I'm talking about institutions buying insurance for themselves, they are more willing to participate.
Hugh Karp :Nick Tomaino: But whether institutions are buying for themselves or buying on behalf of users, their policies are only a small share of the total volume, right?
In fact, institutions currently hold a large number of insurance policies. Large-amount insurance policies are basically purchased by hedge funds and professional "income cultivators".
Hugh Karp : Nick Tomaino: About what percentage?
I haven't counted yet, but it's probably closer to 50% or 60%.
Nick Tomaino: Very good. Maybe we can talk about something other than the Nexus for a while. At present, the Ethereum fee is a hot spot. What do you think of Ethereum’s handling fee issue? How will this affect DeFi and the Nexus in the short or long term? Are you worried about this problem now?
Fees are definitely an issue. I think it will be an obstacle for us, but it is not a major problem at the moment because we have a high-value transaction in the agreement. But the high fees are not sustainable for us in the long run.
Hugh Karp : Our current strategy is to wait for easy migration to Layer 2. Let the other priority projects try first, and we will follow when there are no problems. That way we can focus on other aspects.
Fees affect transactions. Means you have to spend more money to deploy the application. It also favors more specialized users at the expense of smaller ones. Yearn pools This kind of thing is really helpful, because it will let everyone share the gas fee evenly, which is a cool idea. We are also researching now to find the best solution.
Nick Tomaino: Are you currently not considering other public chains?
Hugh Karp : It is too early to decide. We need pools of capital to come together. I don't know if there is a good cross-chain method, I'm not technical.

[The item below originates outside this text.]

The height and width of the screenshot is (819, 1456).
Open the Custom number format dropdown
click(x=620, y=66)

We may turn to a Layer 2 solution, and I think the Optimistic Rollup solution may be used.
Other schemes are suitable for large number of small transactions. We don't have many transactions like this, we only need one transaction update on chain. This doesn't save us much money, so Optimistic Rollup is enough.
Nick Tomaino: What do you think about DeFi? I think the last few months have been crazy, and Nexus has only paid one claim at the moment, right?

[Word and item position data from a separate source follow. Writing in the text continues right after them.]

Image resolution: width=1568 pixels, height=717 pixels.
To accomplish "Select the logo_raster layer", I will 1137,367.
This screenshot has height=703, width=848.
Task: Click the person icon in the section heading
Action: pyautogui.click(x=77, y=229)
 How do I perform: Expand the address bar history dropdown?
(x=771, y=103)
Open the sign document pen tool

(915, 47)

Hugh Karp : We made a claim. It is multiple claims for one accident. That's the bZx hack. The Opyn hack may also be paid out, and users have yet to file a claim. I think we'll pay.
I also think it's important to review the claims mechanism. We have some ideas to make claims go more smoothly.

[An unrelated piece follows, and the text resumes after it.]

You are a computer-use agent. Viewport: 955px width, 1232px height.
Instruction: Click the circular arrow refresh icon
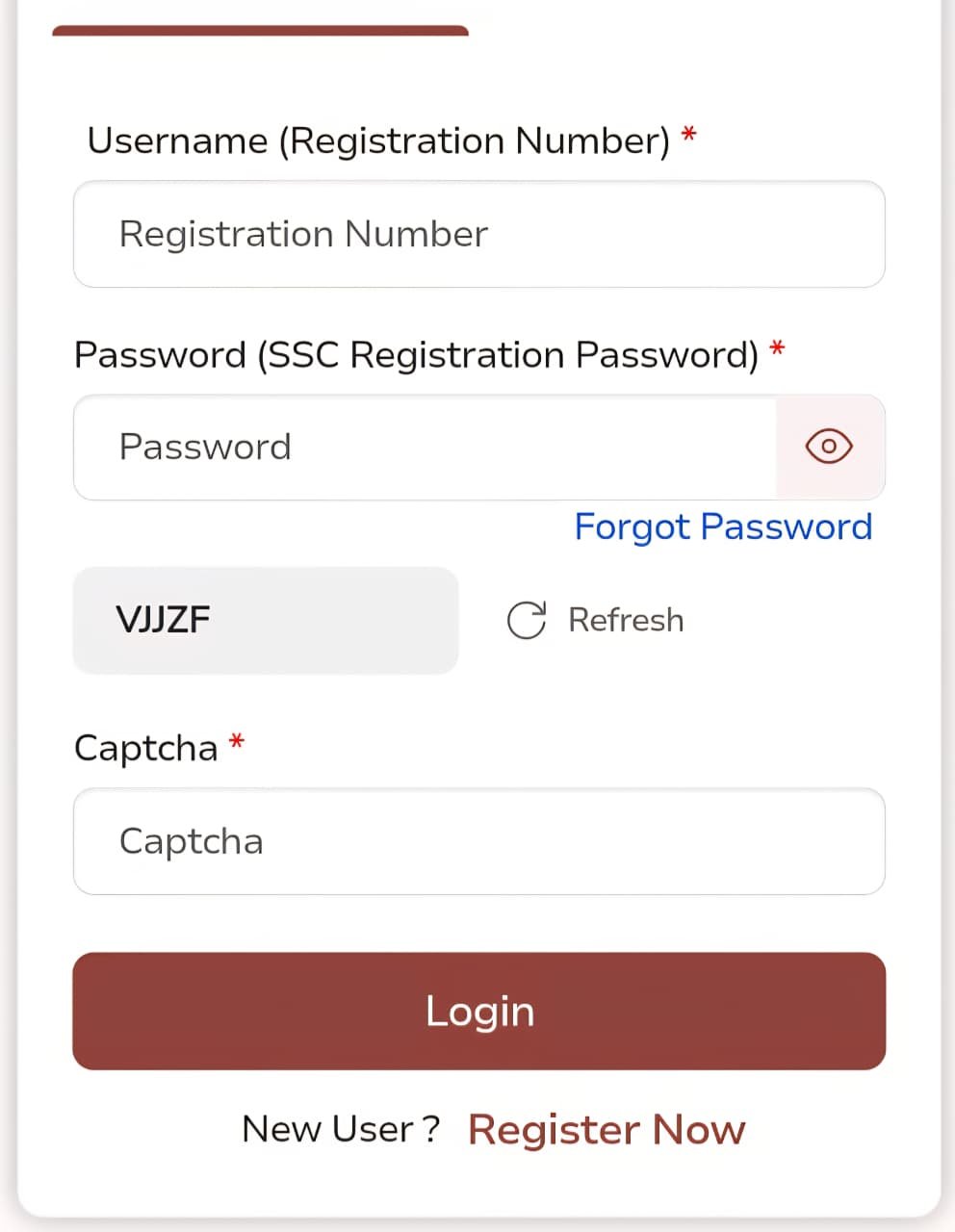(527, 621)
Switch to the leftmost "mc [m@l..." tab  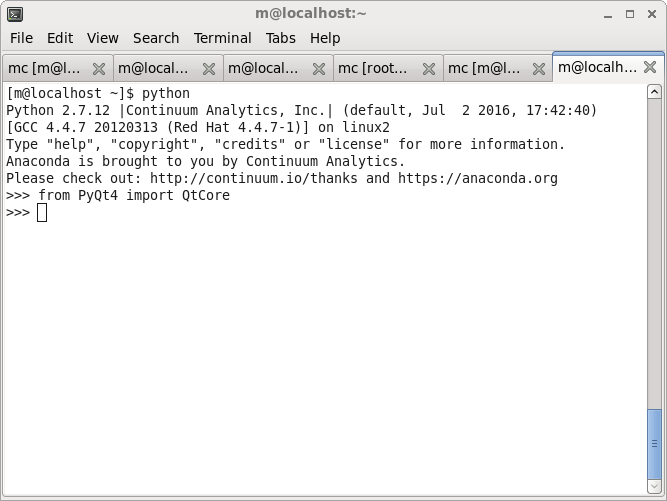(45, 69)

Hugh Karp : Nick Tomaino: If DeFi continues the current development trend, there must be many risks. For claims, are there any improvements? Some of the claims are not initiated yet, right?
yes. This is planned in our roadmap. This is critical for product development. Once it's in place, we can fine-tune the product more dexterously.
Nick Tomaino: What changes need to be made? Is a governance vote required? Does the product need to be changed?
Hugh Karp : Basically we have to develop smart contract processing. It is currently a yes or no vote.
What we need is not just a "yes" or "no" vote, but a proportional vote. Vote half, pay half, vote one-third, pay one-third, and so on. There must be a way to calculate the average payout based on the votes. That's what we do. Once in place, product development becomes flexible and more likely to continue to evolve. This is the key. Just like the penalty insurance of ETH 2.0, someone wants to insure 32 ETH, but we don't necessarily have to pay 32 ETH in full. In the event of punishment, only the part of the loss will be paid. This would result in a more sustainable product and a lower price, but it would take some important changes to make it happen.